Sports Authority
Last weekend, I was standing in line at the checkout at Sports Authority. There were two people ahead of me. The first one paid in cash, and received a fair number of bills back in
change.
Let’s say it was $19, which would be six bills. She made a point of counting the change.
(I am pretty sure I could look at $19 and know it was $19 in 1/10 of a second, but she
counted it out very deliberately.) The cashier stared at her with complete disgust and contempt with this “how dare you not trust me!” look on his face.
Literally 60 seconds later, the next customer paid in cash, with exact change. It was roughly six bills again, and the same cashier dutifully counted out the bills one at a time,
without the slightest sense of the irony.

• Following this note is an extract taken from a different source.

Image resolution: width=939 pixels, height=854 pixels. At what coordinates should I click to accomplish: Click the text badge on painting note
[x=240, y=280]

One might argue that the cashier is inherently more trustworthy because he’s acting on behalf of the store rather than himself, and has less incentive to cheat. But that’s not quite true… he could be overcharging customers and pocketing money.

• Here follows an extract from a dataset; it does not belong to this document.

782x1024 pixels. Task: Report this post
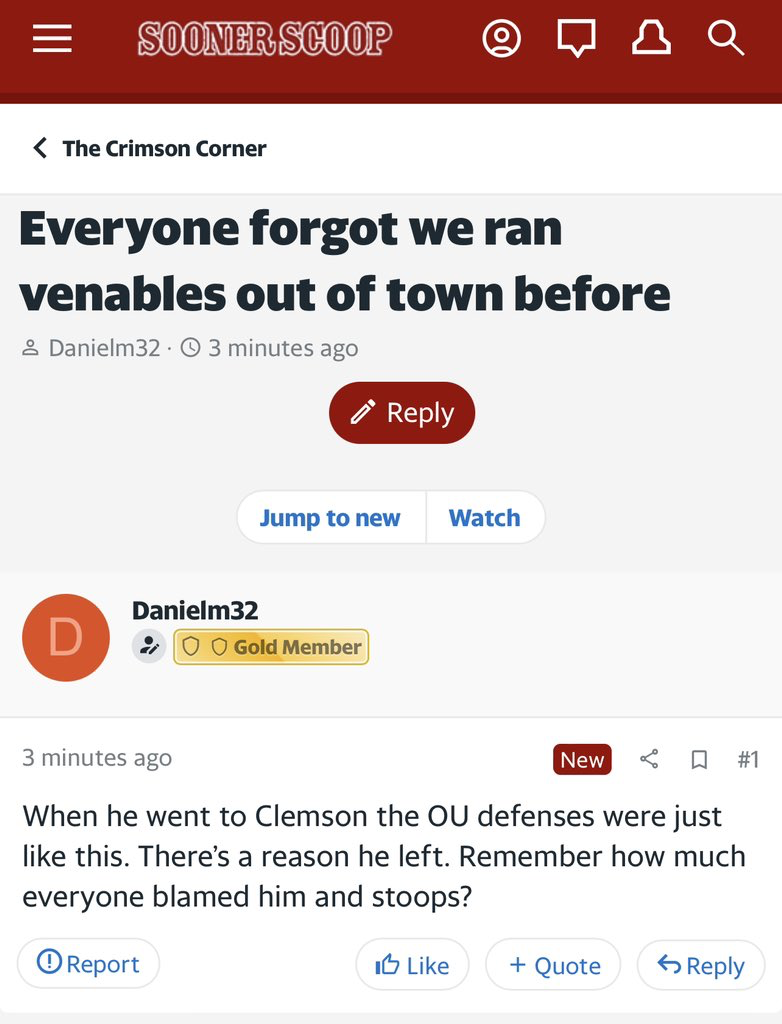[x=88, y=964]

It strikes me that this is very analogous to asymmetrical trust on eBay. Most sellers won’t ship an item until payment arrives, which somehow implies that sellers are more scrupulous than buyers. In fact, on eBay, and in Sports Authority, this asymmetrical trust is unjustified. Both buyers and sellers could be cheating with nearly equal probability, and it does not make sense to automatically trust the seller more than the buyer.